● Work instructions: Once the line with "Click the Сохранить button" is found in the entries below, repeat it and each following line exactly, up to and including the line with "This screenshot has height=720, width=1280.". Add no other lines.

○ ○ ○ ○ ○ ○ ○

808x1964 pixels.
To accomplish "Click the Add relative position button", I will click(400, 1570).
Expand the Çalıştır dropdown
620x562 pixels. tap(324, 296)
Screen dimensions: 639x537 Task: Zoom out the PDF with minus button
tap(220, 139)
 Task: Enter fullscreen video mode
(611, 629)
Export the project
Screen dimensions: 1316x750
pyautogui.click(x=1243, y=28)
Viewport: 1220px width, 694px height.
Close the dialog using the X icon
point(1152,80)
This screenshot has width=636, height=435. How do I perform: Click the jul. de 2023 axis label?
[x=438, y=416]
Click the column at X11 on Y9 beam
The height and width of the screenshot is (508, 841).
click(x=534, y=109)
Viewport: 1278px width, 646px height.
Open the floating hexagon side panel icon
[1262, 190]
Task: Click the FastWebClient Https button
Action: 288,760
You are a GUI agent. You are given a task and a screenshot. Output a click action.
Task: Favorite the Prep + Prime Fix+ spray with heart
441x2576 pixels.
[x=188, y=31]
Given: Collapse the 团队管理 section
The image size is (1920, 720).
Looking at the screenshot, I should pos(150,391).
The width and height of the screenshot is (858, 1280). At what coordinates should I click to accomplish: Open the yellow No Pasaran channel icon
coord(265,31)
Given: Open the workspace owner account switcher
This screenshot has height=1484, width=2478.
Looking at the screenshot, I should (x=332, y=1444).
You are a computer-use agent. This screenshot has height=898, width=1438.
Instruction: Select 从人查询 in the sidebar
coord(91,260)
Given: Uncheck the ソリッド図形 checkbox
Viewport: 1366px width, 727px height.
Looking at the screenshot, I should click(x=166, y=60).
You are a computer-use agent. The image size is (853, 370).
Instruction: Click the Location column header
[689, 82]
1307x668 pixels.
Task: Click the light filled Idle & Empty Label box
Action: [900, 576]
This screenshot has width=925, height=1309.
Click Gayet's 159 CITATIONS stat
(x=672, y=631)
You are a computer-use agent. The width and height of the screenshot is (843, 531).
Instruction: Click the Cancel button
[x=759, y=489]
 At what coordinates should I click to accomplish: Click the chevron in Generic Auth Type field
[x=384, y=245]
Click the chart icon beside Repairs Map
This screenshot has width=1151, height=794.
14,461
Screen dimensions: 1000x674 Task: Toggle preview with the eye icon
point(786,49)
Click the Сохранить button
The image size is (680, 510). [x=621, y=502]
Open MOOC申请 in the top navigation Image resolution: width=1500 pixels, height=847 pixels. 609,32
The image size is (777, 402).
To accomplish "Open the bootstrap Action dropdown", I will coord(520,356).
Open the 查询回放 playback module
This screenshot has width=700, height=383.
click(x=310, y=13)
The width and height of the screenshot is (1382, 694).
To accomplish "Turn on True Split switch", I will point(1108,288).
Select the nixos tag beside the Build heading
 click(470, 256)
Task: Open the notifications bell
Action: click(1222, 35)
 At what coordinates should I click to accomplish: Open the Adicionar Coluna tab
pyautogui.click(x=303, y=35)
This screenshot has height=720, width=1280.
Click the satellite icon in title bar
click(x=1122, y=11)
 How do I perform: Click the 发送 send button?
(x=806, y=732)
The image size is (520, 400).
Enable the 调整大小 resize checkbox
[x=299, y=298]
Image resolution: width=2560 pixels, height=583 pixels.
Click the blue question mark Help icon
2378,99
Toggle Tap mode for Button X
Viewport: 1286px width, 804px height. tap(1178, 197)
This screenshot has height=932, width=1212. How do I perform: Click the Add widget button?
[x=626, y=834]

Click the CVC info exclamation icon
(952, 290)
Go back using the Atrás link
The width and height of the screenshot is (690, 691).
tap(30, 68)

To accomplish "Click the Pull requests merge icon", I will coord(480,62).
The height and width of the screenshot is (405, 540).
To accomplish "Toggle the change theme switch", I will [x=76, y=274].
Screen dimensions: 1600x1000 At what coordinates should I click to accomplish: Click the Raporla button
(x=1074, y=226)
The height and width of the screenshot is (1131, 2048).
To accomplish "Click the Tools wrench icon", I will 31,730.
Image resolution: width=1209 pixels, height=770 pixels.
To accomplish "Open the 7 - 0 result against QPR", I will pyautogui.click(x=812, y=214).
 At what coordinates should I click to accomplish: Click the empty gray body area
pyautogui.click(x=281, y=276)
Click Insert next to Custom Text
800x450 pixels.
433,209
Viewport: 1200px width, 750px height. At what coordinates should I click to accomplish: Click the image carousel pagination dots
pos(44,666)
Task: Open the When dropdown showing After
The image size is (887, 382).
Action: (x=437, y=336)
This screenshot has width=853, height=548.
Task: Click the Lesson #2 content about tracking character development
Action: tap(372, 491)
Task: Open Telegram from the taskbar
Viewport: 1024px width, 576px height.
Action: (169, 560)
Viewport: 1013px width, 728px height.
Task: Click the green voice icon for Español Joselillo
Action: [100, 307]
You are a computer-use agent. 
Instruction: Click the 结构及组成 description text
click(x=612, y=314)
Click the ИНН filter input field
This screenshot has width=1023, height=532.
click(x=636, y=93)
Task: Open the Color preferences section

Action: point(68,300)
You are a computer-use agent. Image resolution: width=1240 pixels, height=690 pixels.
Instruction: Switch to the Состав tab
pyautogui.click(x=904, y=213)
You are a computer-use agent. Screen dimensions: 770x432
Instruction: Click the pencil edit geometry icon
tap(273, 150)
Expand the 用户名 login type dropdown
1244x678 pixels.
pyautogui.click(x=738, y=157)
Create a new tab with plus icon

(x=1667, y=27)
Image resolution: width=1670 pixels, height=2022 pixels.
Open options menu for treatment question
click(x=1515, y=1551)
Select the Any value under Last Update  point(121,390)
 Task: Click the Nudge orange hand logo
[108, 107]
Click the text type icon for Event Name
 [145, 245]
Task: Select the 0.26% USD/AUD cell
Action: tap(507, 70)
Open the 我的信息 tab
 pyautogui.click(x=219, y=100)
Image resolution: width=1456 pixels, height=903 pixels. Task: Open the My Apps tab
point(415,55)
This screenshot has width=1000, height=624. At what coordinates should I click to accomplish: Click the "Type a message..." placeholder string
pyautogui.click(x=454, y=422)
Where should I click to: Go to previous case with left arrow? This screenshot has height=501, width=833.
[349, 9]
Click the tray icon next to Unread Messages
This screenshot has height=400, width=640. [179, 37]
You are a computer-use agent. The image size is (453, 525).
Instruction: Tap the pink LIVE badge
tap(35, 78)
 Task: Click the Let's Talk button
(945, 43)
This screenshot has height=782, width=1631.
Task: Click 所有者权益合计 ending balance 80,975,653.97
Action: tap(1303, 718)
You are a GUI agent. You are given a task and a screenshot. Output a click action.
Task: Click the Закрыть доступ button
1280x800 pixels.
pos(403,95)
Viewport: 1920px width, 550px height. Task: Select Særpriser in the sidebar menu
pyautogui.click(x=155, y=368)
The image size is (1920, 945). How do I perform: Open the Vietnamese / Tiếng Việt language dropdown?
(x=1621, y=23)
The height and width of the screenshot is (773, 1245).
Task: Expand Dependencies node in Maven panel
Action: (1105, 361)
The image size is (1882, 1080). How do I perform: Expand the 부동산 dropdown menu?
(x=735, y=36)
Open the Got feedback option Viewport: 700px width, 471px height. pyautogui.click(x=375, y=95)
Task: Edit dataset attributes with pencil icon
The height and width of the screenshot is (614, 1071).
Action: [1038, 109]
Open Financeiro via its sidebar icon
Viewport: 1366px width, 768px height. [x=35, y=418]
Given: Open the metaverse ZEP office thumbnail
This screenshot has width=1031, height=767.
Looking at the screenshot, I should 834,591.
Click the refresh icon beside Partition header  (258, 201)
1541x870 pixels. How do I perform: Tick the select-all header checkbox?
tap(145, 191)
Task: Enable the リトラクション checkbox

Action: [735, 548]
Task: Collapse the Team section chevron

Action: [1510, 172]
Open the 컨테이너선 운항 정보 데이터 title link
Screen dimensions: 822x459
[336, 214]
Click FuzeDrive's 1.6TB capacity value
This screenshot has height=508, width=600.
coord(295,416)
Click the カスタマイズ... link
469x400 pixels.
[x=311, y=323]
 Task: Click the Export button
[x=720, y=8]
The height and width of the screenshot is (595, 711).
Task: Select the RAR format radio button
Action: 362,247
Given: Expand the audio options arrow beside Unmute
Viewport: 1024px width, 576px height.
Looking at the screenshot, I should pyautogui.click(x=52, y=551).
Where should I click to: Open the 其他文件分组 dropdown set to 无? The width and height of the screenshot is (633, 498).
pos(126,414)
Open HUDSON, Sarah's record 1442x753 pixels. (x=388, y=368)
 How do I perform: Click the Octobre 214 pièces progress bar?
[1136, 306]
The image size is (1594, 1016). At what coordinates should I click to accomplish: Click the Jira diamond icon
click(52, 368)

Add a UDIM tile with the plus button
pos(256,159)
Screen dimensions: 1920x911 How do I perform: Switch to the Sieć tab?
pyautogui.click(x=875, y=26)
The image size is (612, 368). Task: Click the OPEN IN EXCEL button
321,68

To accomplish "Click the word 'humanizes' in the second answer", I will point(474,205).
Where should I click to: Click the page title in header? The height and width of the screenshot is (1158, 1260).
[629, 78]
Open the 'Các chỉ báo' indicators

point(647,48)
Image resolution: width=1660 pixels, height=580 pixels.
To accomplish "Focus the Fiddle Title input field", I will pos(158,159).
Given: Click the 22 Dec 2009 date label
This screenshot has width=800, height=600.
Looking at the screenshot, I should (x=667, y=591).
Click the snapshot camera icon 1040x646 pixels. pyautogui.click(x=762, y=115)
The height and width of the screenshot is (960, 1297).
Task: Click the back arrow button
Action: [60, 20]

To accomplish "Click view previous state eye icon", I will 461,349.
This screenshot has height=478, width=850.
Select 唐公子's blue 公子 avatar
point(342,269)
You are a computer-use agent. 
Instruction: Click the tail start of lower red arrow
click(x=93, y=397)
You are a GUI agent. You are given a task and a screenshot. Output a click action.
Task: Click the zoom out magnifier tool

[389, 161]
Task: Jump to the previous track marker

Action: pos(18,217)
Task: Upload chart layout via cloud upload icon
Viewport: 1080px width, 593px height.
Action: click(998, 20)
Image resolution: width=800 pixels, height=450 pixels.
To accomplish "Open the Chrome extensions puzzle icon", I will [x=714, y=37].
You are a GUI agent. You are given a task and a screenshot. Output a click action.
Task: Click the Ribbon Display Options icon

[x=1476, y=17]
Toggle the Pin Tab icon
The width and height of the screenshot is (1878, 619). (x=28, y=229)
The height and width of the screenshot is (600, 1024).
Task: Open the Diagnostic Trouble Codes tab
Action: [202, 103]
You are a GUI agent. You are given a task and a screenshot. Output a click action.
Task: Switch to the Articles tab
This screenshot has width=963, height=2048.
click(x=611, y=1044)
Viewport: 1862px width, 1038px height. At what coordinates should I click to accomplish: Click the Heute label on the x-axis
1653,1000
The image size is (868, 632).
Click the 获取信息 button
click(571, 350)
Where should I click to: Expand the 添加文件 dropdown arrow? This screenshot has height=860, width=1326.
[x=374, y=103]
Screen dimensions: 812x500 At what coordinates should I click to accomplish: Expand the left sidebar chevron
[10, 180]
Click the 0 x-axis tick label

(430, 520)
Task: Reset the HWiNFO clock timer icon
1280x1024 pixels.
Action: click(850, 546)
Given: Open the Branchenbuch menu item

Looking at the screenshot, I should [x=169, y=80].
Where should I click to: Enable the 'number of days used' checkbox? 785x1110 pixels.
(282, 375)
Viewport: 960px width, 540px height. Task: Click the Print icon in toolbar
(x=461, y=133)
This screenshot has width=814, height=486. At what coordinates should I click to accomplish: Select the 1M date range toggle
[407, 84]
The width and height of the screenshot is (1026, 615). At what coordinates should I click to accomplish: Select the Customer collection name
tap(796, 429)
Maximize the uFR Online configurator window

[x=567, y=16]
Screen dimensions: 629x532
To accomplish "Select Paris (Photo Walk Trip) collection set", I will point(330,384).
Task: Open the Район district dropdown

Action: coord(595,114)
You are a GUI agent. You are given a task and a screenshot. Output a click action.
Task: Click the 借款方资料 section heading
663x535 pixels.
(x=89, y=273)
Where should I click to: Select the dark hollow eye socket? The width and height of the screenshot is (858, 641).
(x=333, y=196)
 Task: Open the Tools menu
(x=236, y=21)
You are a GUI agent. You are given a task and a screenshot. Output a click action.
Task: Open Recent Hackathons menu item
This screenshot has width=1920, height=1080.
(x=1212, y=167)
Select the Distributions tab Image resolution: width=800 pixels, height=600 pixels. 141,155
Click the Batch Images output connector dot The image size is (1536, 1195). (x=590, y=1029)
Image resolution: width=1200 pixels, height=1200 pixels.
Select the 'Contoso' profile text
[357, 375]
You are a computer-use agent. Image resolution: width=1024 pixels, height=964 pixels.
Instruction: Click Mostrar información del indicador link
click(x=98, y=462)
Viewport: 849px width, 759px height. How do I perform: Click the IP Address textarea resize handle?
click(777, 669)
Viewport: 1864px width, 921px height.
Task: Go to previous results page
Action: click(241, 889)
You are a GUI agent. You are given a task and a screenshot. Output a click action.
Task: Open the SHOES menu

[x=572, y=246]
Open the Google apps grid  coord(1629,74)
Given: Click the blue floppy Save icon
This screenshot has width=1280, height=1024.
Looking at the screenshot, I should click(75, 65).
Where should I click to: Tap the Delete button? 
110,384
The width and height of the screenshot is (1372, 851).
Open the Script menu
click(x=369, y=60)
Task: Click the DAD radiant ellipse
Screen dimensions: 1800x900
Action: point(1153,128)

○ ○ ○ ○ ○ ○ ○

● Answer to this problem:
Click the Сохранить button
The image size is (680, 510). [x=621, y=502]
Open MOOC申请 in the top navigation Image resolution: width=1500 pixels, height=847 pixels. 609,32
The image size is (777, 402).
To accomplish "Open the bootstrap Action dropdown", I will coord(520,356).
Open the 查询回放 playback module
This screenshot has width=700, height=383.
click(x=310, y=13)
The width and height of the screenshot is (1382, 694).
To accomplish "Turn on True Split switch", I will point(1108,288).
Select the nixos tag beside the Build heading
 click(470, 256)
Task: Open the notifications bell
Action: click(1222, 35)
 At what coordinates should I click to accomplish: Open the Adicionar Coluna tab
pyautogui.click(x=303, y=35)
This screenshot has height=720, width=1280.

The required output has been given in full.